Mouse Models for Mycobacterium tuberculosis Pathogenesis: Show and Do Not Tell

Abstract

Science has been taking profit from animal models since the first translational experiments back in ancient Greece. From there, and across all history, several remarkable findings have been obtained using animal models. One of the most popular models, especially for research in infectious diseases, is the mouse. Regarding research in tuberculosis, the mouse has provided useful information about host and bacterial traits related to susceptibility to the infection. The effect of aging, sexual dimorphisms, the route of infection, genetic differences between mice lineages and unbalanced immunity scenarios upon Mycobacterium tuberculosis infection and tuberculosis development has helped, helps and will help biomedical researchers in the design of new tools for diagnosis, treatment and prevention of tuberculosis, despite various discrepancies and the lack of deep study in some areas of these traits.
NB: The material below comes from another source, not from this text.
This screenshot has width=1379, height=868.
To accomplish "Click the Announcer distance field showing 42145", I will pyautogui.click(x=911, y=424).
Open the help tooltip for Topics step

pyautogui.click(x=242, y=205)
Keywords: C3HeB/FeJ; chemotherapy; history; immunopathology; mouse; resistance; tolerance; tuberculosis; vaccines.

Figure 1

M. tuberculosis arrives to the host’s alveoli after inhalation of infected aerosols (A). There, the bacillus faces pulmonary surfactant secreted by type II pneumocytes and encounters the alveolar macrophage. Once it’s phagocytized, M. tuberculosis secretes ESAT-6 peptide to avoid the formation of phagolysosome and escape to the cytosol of the AM. That allows the bacillus to replicate and kill the AM. This causes the inflammation of the alveoli and the entrance of more AM and neutrophils (B). The inflammation leads to the drainage of alveolar fluid to the lymph nodes, where antigen presentation will occur. From there, two possible endings of the infection can happen: if there is a coordinated immune response between Th1, Th2 and Th17 responses, the infection will be controlled (C). If there is an excess of Th17 response, there will be excessive neutrophilia, disorganized granuloma formation and tissue destruction, causing the dissemination of the infection (D).

Figure 2

Representation of the traits that can influence development of tuberculosis: (A) Aging; (B) Differences between sexes; (C) Genetic differences between different lineages of mice; (D) The route of infection (intravenous or aerosol); (E) Immunocompromising elements that can unbalance the immune response against infections (e.g., diabetes, coinfections, etc.).

Figure 3

Although being tolerant hosts for M. tuberculosis infection, mice can be classified in two groups regarding tuberculosis development. There are “susceptible” mice, which are C3HeB/FeJ (A), DBA/2 and 129/Sv (B), and there are resistant mice, which are BALB/c and C57BL6 (C). C3HeB/FeJ mice are able to develop human-like active tuberculosis liquefied lesions (D) due to the hyper-inflammatory response upon the infection leaded, mainly, by neutrophilic infiltration (G); DBA/2 and 129/Sv mice are also classified as susceptible, but pulmonary lesions are not necrotic nor liquefied (E) and the cause of their susceptibility is the dissemination of infected foamy macrophages (H) to other lung areas. On the other hand, resistant mice BALB/c and C57BL/6 develop smaller lesions (F) than susceptible mice because the immune response in this case is leaded mainly by lymphocytes (F). Both susceptible and resistant types of mice can be used for: (1) Evaluating the virulence of different strains of M. tuberculosis and comparing them to more common lineages; (2) Studying the mechanisms that unleash the development of tuberculosis to the initial latent infection; (3) Testing new drugs, vaccines and treatments against M. tuberculosis.